Within the records below, how many lines contain "Open"? The answer is that number alone.

#### [The data]
╔══

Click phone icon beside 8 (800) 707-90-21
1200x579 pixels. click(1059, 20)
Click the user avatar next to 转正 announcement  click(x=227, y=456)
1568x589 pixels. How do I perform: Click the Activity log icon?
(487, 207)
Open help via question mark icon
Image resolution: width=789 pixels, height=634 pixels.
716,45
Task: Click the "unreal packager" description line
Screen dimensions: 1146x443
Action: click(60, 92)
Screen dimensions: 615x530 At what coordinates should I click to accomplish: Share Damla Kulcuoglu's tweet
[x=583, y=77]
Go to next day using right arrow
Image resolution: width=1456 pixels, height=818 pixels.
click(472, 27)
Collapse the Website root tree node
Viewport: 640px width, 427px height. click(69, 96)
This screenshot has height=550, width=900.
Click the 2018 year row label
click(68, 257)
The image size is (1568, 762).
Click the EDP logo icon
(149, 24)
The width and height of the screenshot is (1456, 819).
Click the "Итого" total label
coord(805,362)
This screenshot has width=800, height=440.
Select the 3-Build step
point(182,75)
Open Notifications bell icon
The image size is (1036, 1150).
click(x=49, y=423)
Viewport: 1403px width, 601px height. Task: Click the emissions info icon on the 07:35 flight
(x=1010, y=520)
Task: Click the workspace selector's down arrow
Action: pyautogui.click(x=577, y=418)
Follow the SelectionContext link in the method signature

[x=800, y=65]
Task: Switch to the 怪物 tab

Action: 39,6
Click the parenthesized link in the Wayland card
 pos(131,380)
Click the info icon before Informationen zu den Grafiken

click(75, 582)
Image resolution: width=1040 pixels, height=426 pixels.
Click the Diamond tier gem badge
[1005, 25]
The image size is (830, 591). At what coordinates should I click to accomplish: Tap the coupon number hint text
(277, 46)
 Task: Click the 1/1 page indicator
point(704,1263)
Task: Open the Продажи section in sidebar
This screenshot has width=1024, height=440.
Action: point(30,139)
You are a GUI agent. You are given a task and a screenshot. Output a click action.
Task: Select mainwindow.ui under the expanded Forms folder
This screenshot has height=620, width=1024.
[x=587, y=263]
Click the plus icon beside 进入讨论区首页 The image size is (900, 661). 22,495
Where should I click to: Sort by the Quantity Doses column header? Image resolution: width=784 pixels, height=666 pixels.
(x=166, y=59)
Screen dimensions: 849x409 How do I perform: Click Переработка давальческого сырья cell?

╚══

#### [Task result]
3